Apparently, Party loyalty supersedes principle here.
All that having been noted, it seems to me that Willard Romney’s lure of Rand Paul is yet another example of the Big Government GOP’s co-opting of the Tea Party movement.
But there are other reasons for the Tea Party’s demise, however, some from outside threats, and some self-inflicted.

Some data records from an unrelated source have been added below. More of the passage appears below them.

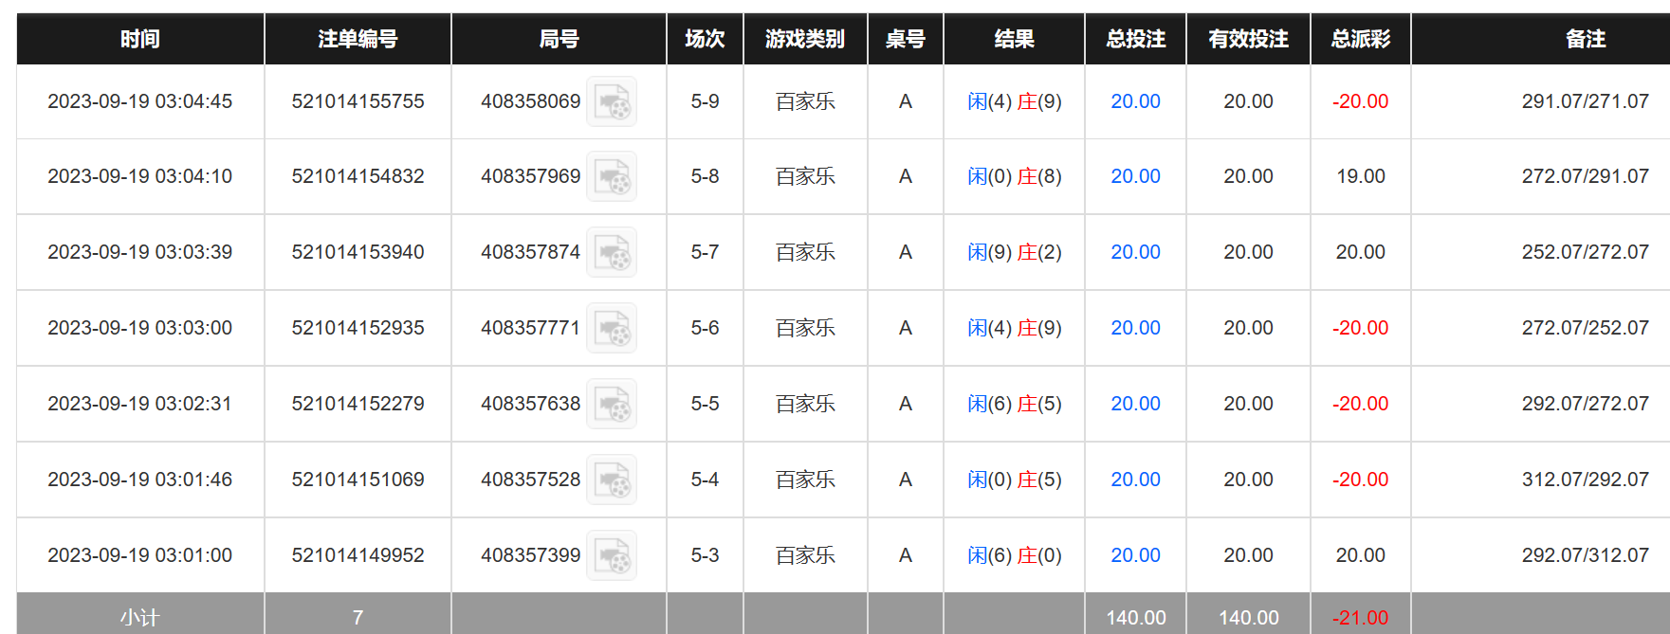Open video replay icon for round 408357399

[612, 556]
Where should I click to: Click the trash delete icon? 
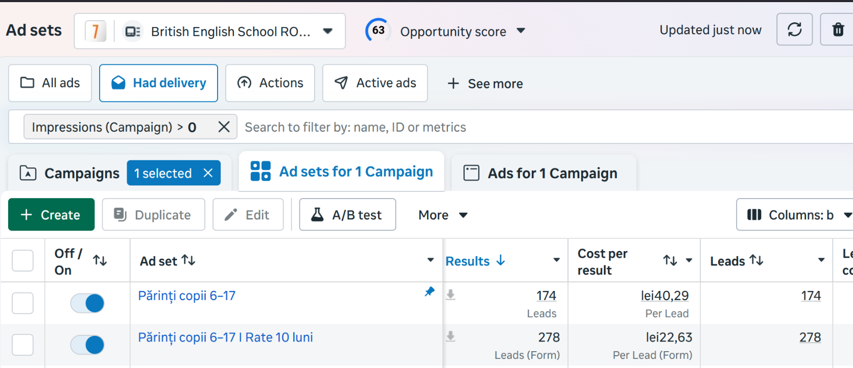838,30
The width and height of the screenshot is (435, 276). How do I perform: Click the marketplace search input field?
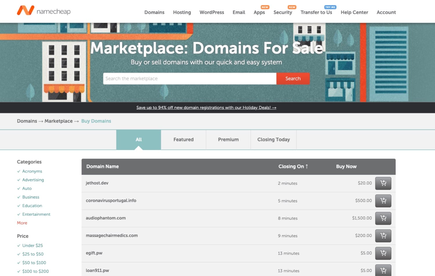point(190,78)
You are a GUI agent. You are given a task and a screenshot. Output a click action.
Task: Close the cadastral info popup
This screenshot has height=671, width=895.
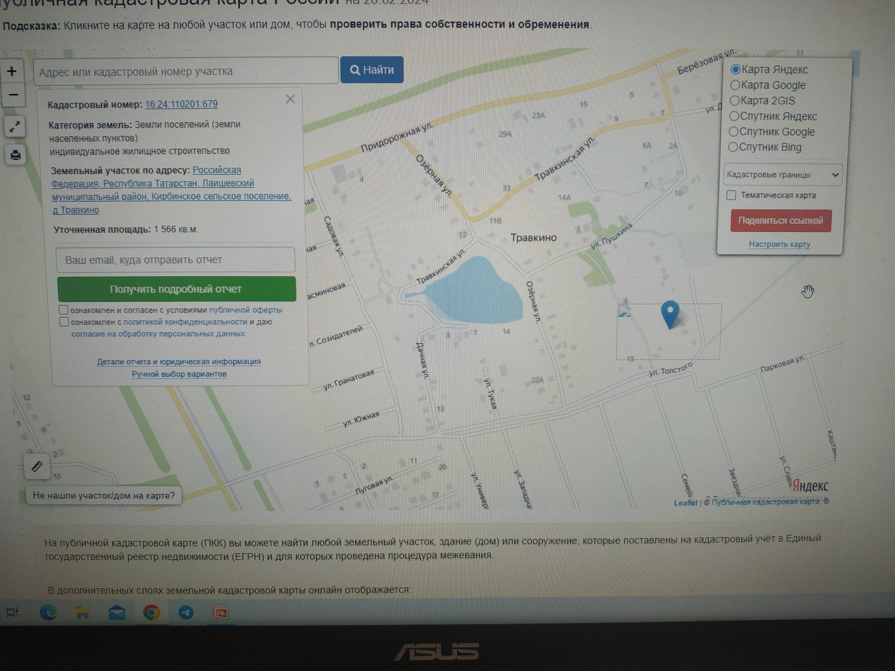[290, 99]
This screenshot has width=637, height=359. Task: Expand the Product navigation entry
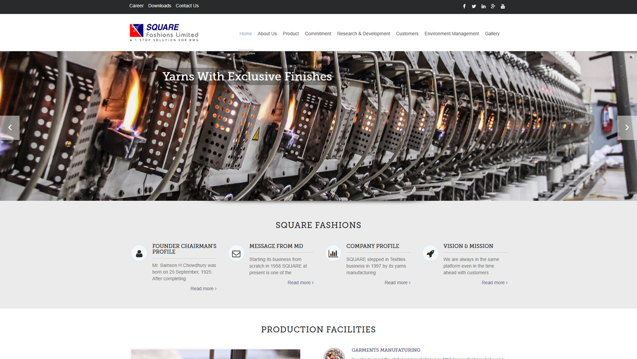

Throughout 2009 and 2010 the Tea Party movement held many town hall meetings and events, leading up to the 2010 elections in which many Tea Party-endorsed candidates won. Those many town hall meetings and events specifically addressed out-of-control federal spending excesses, the federal budget deficit and the National Debt, and specifically the dreaded ObamaCare that Obama’s Democrats rammed through and passed in March, 2010.
Some people seem to think that Gov. Scott Walker’s win in Wisconsin’s recall attempt was an indication of the strength of the Tea Party. But that contest was specifically to do with out-of-control state and local public union pay, benefits and pensions. The recall did not address federal government employee unions or federal government issues in general.
Some people believe that the Tea Party movement nationally has mainly been working “behind the scenes,” and focusing on state and local issues.
But, as CNN’s Jack Cafferty had pondered, how many Tea Party town hall meetings and events have there been since the 2010 election? I know there have been some. But I have seen almost no coverage on the usual blogs and in talk radio.
And several times now I have heard radio personality Michael Savage ask the same question, and I heard him speculate that one reason why there has been very little Tea Party activity is because of union intimidation tactics. I heard at least one talk show caller say that at some Tea Party events some people were seen taking photos or videos of the license plates of Tea Party attendees’ cars. Savage has repeated that reference several times.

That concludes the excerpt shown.